Segment Start: Records for the exercise

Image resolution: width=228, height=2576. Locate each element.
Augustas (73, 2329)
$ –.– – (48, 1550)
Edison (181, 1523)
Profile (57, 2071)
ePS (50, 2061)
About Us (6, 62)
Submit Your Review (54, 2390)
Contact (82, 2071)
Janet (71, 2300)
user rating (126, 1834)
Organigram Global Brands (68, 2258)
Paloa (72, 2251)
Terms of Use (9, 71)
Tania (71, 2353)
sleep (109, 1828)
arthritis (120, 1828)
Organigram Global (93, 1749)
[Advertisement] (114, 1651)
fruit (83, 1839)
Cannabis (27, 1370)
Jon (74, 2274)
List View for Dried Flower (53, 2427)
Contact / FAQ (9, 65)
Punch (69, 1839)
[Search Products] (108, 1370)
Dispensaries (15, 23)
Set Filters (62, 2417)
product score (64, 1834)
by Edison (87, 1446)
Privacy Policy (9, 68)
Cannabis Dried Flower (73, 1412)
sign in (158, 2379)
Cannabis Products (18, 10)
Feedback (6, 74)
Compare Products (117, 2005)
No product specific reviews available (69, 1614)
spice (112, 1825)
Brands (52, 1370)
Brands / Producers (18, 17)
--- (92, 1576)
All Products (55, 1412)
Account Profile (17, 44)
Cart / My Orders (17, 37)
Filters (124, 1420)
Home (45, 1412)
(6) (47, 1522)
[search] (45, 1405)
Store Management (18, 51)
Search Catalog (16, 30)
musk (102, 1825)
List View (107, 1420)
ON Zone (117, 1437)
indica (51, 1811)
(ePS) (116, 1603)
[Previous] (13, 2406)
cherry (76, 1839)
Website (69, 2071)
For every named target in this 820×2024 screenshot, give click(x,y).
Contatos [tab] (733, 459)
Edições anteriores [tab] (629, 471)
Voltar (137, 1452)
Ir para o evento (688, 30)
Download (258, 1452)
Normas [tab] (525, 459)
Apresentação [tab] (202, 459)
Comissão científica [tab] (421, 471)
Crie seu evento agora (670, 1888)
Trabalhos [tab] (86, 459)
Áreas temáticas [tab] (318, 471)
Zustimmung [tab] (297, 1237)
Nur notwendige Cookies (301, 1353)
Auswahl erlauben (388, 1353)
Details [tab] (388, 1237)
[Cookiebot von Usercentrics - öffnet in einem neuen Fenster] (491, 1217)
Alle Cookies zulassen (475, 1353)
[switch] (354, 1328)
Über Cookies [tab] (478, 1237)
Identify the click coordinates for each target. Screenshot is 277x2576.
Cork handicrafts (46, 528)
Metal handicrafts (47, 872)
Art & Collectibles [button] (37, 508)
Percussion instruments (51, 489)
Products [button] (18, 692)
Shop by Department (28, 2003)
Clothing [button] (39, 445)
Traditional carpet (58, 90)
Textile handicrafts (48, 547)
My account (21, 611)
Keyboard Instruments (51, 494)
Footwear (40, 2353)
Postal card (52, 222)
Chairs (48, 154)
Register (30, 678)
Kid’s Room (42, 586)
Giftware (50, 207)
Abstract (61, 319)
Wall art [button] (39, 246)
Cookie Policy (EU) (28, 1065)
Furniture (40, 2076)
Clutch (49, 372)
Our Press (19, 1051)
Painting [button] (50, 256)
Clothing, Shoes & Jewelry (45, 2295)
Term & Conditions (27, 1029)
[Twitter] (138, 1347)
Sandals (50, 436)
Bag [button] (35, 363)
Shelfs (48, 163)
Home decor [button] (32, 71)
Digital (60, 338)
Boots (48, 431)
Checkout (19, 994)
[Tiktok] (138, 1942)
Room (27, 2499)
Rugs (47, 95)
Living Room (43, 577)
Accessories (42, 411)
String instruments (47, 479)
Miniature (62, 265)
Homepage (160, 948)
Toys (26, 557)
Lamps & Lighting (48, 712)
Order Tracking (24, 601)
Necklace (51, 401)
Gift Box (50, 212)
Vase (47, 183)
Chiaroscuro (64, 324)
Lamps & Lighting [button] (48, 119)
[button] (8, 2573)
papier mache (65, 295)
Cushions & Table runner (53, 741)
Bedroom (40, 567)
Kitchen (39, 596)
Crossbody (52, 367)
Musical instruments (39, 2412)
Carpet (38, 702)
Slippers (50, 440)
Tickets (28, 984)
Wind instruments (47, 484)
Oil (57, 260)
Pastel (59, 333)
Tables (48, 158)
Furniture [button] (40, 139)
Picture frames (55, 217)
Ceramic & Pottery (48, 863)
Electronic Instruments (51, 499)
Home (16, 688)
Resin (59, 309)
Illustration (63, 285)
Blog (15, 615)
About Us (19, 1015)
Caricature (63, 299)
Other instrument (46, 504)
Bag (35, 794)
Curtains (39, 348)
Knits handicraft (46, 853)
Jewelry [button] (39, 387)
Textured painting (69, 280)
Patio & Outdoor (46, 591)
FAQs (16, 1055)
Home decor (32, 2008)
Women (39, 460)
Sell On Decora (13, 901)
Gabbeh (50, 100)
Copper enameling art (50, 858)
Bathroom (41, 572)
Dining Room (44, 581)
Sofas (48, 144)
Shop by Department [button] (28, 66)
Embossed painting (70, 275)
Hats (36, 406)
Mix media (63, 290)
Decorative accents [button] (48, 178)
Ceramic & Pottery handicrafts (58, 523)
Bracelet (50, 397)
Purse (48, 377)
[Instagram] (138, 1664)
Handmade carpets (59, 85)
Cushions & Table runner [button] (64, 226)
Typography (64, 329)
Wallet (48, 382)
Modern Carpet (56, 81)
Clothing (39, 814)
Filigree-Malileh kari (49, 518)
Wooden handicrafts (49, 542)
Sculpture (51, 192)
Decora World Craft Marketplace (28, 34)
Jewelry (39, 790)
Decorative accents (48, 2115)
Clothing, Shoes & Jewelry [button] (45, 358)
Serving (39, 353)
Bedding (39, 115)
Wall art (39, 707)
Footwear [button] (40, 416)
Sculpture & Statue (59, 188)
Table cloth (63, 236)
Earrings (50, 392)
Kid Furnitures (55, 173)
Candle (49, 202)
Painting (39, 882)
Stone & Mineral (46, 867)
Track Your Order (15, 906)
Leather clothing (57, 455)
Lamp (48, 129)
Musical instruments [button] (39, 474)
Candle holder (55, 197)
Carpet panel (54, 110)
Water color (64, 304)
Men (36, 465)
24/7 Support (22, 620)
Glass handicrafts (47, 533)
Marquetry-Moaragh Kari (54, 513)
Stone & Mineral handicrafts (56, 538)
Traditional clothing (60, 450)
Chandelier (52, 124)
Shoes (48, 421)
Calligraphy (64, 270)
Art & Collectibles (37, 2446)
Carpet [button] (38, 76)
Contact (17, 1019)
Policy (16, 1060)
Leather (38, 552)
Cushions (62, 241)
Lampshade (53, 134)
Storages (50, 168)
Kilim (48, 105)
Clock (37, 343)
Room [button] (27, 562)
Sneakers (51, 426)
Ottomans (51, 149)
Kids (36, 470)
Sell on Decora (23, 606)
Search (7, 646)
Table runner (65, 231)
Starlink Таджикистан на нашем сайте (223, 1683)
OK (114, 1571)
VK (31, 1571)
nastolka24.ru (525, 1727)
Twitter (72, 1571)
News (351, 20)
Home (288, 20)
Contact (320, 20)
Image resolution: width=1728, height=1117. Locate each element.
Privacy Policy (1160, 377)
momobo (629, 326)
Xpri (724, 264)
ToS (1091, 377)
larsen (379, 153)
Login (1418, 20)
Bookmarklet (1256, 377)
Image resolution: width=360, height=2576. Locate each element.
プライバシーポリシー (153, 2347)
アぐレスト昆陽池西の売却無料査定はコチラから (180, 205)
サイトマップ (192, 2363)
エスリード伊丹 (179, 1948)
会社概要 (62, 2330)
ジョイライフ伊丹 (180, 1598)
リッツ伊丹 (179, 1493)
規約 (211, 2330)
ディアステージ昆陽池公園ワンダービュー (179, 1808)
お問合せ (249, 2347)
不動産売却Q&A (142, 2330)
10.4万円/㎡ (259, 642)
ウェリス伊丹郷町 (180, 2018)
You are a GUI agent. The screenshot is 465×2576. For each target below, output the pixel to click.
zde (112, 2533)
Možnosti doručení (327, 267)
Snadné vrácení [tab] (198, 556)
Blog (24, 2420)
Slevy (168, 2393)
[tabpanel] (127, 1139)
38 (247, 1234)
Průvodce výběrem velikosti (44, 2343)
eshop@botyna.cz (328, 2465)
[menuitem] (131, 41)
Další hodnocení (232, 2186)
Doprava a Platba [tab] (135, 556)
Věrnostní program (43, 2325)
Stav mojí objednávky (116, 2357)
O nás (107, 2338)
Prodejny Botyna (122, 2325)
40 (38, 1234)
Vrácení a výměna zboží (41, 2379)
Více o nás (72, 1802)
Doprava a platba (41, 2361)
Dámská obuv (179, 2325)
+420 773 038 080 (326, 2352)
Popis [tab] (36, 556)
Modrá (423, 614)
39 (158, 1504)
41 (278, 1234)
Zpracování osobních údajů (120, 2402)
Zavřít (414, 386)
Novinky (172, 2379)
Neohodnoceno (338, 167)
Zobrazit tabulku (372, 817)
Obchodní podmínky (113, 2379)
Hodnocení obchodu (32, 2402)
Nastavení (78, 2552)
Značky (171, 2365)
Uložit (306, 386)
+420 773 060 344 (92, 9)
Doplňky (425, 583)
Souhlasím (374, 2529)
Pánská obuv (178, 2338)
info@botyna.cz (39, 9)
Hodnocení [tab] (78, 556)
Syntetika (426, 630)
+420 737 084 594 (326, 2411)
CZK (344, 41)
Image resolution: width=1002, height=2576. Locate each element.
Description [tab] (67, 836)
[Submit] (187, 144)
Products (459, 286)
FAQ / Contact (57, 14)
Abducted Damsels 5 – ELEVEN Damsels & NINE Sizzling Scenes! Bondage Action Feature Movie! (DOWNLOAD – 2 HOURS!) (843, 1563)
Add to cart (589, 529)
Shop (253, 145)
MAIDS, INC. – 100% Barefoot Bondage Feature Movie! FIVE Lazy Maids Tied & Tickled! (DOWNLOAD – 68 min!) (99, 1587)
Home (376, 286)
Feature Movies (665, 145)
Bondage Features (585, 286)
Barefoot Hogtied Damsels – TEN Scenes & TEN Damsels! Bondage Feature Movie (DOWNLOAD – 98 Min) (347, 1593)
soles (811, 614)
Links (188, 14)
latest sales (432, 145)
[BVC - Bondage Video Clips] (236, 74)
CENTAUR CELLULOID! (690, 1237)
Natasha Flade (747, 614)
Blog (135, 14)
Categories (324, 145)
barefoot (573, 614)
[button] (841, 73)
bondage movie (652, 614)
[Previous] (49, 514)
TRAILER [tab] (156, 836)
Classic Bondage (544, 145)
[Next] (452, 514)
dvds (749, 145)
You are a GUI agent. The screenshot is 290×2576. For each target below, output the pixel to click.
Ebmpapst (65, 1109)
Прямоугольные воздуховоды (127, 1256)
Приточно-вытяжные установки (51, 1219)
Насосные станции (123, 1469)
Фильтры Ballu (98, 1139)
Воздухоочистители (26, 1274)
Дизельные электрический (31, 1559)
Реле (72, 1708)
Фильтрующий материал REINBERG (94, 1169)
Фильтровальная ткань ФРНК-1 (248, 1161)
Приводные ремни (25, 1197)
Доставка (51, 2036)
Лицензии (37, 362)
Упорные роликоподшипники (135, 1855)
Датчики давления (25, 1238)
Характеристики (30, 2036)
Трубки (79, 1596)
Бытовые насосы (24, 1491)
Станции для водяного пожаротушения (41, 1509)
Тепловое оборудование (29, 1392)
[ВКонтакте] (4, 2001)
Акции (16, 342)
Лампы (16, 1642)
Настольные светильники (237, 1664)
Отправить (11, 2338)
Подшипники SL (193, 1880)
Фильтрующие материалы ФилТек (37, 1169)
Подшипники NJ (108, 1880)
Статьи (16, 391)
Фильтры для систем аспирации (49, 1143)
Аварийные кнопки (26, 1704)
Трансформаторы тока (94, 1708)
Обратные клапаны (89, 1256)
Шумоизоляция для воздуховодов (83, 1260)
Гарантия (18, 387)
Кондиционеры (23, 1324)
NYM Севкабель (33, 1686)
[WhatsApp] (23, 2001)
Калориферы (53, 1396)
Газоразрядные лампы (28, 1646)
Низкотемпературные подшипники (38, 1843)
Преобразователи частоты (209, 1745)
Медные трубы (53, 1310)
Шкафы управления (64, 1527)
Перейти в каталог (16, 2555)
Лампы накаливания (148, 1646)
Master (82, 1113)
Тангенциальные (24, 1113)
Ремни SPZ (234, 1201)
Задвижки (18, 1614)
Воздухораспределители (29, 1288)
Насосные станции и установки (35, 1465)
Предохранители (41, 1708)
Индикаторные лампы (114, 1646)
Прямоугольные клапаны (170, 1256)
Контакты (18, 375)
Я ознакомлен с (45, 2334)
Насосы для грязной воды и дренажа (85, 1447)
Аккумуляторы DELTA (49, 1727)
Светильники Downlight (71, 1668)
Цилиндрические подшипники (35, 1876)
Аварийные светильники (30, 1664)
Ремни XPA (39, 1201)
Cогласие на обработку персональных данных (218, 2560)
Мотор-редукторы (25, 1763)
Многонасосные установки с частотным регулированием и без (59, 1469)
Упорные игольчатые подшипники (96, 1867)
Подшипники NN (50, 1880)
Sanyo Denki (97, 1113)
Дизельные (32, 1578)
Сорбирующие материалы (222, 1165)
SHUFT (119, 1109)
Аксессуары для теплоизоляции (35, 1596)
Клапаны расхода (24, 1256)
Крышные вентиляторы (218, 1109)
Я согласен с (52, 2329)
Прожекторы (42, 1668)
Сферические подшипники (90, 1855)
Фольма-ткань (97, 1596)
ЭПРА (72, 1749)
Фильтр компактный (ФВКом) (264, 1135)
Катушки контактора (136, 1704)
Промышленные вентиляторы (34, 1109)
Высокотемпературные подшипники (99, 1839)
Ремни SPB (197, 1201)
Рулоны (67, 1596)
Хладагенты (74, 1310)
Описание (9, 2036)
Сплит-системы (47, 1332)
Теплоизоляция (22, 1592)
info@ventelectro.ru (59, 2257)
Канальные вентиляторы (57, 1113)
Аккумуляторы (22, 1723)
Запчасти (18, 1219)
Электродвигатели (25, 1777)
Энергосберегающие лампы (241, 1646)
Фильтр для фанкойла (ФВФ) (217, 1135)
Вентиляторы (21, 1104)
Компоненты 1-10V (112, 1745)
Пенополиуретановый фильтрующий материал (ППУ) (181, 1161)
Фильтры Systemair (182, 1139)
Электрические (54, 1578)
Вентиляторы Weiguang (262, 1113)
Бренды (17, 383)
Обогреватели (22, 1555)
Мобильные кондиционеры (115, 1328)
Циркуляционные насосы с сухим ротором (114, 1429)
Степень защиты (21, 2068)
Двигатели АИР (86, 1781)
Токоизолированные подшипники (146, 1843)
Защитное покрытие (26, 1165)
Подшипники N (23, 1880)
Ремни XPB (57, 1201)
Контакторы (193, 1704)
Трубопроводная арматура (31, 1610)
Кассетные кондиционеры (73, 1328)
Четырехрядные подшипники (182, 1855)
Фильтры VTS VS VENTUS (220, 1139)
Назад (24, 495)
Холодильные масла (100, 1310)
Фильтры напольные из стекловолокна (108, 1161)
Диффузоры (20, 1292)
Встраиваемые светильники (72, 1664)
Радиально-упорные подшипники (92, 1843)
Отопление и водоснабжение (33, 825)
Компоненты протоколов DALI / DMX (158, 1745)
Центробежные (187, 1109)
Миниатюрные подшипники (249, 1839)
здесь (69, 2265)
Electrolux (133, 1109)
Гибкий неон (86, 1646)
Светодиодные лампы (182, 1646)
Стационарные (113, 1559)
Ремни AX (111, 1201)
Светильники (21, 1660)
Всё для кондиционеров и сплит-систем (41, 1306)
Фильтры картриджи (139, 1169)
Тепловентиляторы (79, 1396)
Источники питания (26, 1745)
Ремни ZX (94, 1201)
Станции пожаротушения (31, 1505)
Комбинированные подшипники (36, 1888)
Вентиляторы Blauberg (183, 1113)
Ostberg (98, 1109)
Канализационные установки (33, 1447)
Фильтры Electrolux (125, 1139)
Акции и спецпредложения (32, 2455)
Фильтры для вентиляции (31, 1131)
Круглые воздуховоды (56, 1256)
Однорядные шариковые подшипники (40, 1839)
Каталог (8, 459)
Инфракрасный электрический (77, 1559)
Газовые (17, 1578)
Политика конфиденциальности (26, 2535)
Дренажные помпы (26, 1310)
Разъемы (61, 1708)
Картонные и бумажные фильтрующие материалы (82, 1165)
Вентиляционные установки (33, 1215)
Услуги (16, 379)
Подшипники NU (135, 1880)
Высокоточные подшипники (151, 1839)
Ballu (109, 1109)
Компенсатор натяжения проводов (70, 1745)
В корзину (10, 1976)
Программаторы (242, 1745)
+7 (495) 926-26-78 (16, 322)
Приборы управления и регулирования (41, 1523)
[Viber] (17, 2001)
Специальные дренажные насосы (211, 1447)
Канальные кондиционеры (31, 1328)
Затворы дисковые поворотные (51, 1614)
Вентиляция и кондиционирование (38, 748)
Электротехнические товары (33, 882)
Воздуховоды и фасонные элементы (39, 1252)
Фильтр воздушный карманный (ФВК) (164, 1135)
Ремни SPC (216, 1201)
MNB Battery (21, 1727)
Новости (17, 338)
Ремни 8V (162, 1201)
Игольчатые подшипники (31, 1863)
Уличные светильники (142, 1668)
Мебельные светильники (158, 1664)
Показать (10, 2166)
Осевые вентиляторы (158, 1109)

Segment End: Records for the exercise

What is required —
What you return should be exactly the lines above, starting at the one with "41 (278, 1234)" and ending at the one with "Souhlasím (374, 2529)", and nothing else.

Completed exercise —
41 (278, 1234)
Zpracování osobních údajů (120, 2402)
Zavřít (414, 386)
Novinky (172, 2379)
Neohodnoceno (338, 167)
Zobrazit tabulku (372, 817)
Obchodní podmínky (113, 2379)
Hodnocení obchodu (32, 2402)
Nastavení (78, 2552)
Značky (171, 2365)
Uložit (306, 386)
+420 773 060 344 (92, 9)
Doplňky (425, 583)
Souhlasím (374, 2529)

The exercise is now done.